Phillip W. Schnarrs, Ph.D.


Associate Professor of Community-Based Partcipatory Research Director, Texas PRIDE Health Collaborative, Division of Community Engagement and Health Equity, Department of Population Health, Dell Medical School

Affilate Faculty, Departmet of Human Development and Family Sciences

Affiliate Faculty, Population Reserach Center 

The University of Texas at Austin


Phillip W. Schnarrs received his Ph.D. in Health Behavior with training in community-based participatory research from Indiana University School of Public Health at Bloomington and is currently Director of The Texas PRIDE Health Collaborative and Associate Professor of Community-Based Participatory Research at Dell Medical School, UT Austin. Prior to coming to Dell Med, Dr. Schnarrs was an assistant professor at The University of Texas at San Antonio. For more than a decade, Dr. Schnarrs' work has focused broadly on the health and wellbeing on sexual and gender diverse people, including improving accessing to healthcare. During his graduate study and early in his career, Phillip's research examined sexual health and behaviors among gay, bisexual and other men who have sex with men and transgender women, in particular HIV testing and biomedical HIV prevention. Dr. Schnarrs currently has funding from Merck to study preferences for longer-acting PrEP formulations in transgender and gender diverse Texans (NCT05044286).

From 2017 - 2020 Dr. Schnarrs was an Interdisciplinary Research Leaders Fellow with the Robert Wood Johnson Foundation and his work began to shift towards studying the relationship between adverse childhood experiences (ACEs) and mental health is sexual and gender diverse populations. Dr. Schnarrs' research in this area seeks to understand the role of sexual and gender minority specific adverse childhood experiences on mental and behavioral health outcomes and the impact of other factors such as discrimination and social support on this relationship. Most recently, Dr. Schnarrs has begun to look at the impact of exposure to ACEs on HIV testing, biomedical HIV prevention, and HIV-related outcomes (e.g., ART adherence and viral load). Phillip is a Co-PI on a study examining the effect of childhood adversity on ART adherence and viral load using CFAR Network of Integrated Clinical Systems (CNICS) data.

## PROBLEMS TO SOLVE
**a.** According to the profile, from which school did Phillip W. Schnarrs receive his Ph.D.?
**b.** Does each statement agree with the profile? Answer yes or no for each, quoting the words that decide it.
(i) Before joining Dell Med, Schnarrs was an assistant professor at The University of Texas at San Antonio.
(ii) Schnarrs was a Robert Wood Johnson Foundation fellow from 2015 to 2018.
(iii) Schnarrs's current Merck funding is for studying preferences for longer-acting PrEP formulations.
**c.** What does the profile say Schnarrs has most recently begun examining as affected by exposure to ACEs? List each item.
The material after the profile comes from a different source.

## SOURCE DATA
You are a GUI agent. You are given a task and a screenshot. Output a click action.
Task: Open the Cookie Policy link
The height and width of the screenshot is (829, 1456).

## ANSWERS TO THE EXERCISES
**a.** Indiana University School of Public Health at Bloomington.

**b.**
(i) Yes: "Prior to coming to Dell Med, Dr. Schnarrs was an assistant professor at The University of Texas at San Antonio."
(ii) No: "From 2017 - 2020 Dr. Schnarrs was an Interdisciplinary Research Leaders Fellow with the Robert Wood Johnson Foundation"
(iii) Yes: "Dr. Schnarrs currently has funding from Merck to study preferences for longer-acting PrEP formulations"

**c.**
- HIV testing
- Biomedical HIV prevention
- HIV-related outcomes (e.g., ART adherence and viral load)